Available Light Theatre Presents Next Stage Initiative 2015. Riffe Center - Studio Two, 77 S. High St.  8:00pm Thursday-Saturday, January 8-January 17. Pay What You Want at the door.  One of my favorite Available Light events and one of my favorite theatrical events in town becomes a tradition with its second year. Next Stage Initiative is a mixture of workshops of plays so new they're still damp and tryout readings of plays that have been produced with some success elsewhere that are being considered for future production. This is the best place in town to see and hear new and fascinating voices that might not get a reading of this caliber anywhere else. I only made it to one show in its first weekend but in this, its second and final weekend, I have every intention of seeing all three. The three productions this time are:
  • January 15: The Burden of Not Having a Tail by Carrie Barrett. Actor/writer Barrett's play is a one-woman look at the onrushing apocalypse that had a production n 2013 by Chicago's Sideshow Theatre. Interestingly, the director of this reading is Karie Miller who performed in the original Chicago production.There is a talkback with the cast and crew after this performance.
  • January 16: Rust on Bone by Bianca Sams. Actor/writer (and Ohio University MFA) Sams' Rust on Bone has been wracking up prestigious readings including at Gulfshore Playhouse and Manhattan Theatre Club and her website describes her work as "violent intersections that force audiences to confront their own complex love affair with misery." This might be the play I'm most looking forward to in this year's Next Stage Initiative, directed by Yolanda Board.
  •  January 17: Queens of tbe Ring by Max Glenn. Actor/writer Glenn did a fascinating turn in Camille Bullock's Southern Cross the Dog in last year's Next Stage Initiative and has been working behind the scenes with AVLT in the intervening year, most recently as Dramaturge on She Kills Monsters and this workshop reading of his play is directed by frequent AVLT collaborator Whitney Thomas Eads who has been doing stunning work as an actress of late. 

Literary

January 13: Writing Wrongs Poetry featuring Hanif Willis-Abdurraqib. Ruby Tuesday, 1978 Summit St.
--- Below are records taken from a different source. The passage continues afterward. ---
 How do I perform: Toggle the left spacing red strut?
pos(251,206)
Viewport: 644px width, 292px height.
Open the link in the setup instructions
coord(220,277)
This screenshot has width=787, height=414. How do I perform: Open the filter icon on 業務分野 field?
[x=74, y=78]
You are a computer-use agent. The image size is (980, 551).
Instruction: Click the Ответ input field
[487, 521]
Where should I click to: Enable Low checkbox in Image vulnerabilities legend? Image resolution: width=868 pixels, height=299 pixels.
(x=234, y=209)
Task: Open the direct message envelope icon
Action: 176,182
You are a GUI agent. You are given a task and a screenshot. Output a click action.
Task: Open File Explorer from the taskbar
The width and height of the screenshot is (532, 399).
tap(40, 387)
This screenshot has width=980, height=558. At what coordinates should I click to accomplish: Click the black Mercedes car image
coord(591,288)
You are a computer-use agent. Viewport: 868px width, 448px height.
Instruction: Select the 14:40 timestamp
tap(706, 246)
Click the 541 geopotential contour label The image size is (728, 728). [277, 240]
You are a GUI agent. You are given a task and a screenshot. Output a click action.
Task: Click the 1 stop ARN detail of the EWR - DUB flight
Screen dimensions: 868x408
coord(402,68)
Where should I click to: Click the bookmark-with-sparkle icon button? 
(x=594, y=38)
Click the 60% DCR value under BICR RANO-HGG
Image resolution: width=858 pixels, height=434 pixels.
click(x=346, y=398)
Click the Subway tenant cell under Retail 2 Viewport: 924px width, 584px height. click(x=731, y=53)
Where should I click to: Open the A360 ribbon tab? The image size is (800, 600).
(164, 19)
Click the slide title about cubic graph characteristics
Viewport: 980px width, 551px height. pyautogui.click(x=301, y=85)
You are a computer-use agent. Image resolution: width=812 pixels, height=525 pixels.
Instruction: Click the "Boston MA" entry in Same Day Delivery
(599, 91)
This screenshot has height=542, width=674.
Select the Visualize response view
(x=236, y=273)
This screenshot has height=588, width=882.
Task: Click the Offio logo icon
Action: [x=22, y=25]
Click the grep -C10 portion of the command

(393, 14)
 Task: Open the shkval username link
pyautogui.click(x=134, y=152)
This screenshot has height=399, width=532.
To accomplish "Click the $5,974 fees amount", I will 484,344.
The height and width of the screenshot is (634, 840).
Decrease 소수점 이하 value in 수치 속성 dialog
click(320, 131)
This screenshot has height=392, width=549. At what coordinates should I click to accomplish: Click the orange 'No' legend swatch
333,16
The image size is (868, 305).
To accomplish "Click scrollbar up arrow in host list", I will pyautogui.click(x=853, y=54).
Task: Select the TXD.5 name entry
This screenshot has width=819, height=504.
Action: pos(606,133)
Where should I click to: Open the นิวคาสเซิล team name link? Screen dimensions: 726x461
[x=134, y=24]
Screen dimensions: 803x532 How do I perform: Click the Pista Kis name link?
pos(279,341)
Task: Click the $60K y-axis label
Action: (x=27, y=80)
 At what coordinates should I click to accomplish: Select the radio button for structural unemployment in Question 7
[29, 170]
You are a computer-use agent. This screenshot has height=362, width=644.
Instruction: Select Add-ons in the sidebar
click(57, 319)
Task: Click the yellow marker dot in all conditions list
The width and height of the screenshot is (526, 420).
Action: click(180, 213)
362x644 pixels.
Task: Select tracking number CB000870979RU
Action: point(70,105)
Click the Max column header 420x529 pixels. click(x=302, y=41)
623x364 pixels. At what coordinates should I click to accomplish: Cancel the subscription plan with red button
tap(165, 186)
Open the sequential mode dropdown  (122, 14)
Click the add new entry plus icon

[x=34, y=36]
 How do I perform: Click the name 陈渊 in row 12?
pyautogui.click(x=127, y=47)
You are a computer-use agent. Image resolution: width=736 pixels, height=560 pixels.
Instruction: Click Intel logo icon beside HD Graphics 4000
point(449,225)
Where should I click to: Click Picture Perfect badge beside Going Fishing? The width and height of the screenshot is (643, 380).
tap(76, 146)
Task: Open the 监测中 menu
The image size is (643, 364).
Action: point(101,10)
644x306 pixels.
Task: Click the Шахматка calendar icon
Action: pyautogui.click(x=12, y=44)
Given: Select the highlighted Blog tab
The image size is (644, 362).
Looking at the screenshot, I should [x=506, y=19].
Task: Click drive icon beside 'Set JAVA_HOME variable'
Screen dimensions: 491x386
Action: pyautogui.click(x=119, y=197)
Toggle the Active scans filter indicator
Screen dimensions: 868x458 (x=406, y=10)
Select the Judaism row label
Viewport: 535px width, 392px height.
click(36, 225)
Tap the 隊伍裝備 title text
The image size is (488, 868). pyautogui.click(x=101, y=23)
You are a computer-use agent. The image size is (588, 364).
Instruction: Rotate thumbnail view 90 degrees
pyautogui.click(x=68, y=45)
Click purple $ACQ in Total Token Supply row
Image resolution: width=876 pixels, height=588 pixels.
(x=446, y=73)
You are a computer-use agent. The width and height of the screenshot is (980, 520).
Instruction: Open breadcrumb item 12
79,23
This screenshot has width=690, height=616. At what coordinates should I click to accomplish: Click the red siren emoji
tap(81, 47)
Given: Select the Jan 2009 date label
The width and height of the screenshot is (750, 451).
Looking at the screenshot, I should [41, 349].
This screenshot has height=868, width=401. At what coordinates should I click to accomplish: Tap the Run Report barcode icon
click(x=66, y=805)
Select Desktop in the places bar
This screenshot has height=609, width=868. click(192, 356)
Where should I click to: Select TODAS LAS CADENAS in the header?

Columbus expat Hanif Willis-Abdurraqib created a thriving pocket of the scene in his years shepherding Travonna coffee house's poetry night and also appeared on stages with every other great poet in town and better than held his own. One of the most fluid voices and incisive wits I've ever seen. He's relocated to Connecticut so this rare local feature should be really special, plus one of the livest open mics in town. Starts at 8:00pm. $5 cover, $3 for students. 

 

Music

January 13: Mishka Shubaly. Ace of Cups, 2619 N High St. Mishka Shubaly used to come through Columbus regularly, as a solo act and in bands like Beat the Devil. He's spent the last few years focusing on a fantastic second career as a prose writer but I, for one, am very glad to see he's bringing his great lived-in Replacements style songs around the country again - his performance at Larry's 10 or more years ago is still one of my favorite singer-songwriter evenings ever at my favorite bar in Columbus. Seattle-based singer-songwriter Star Anna opens and local singer-songwriter Lou Poster, of Grafton, The Ferals, and Drift Mouth, closes the evening. Starts at 9:00pm. $5 cover.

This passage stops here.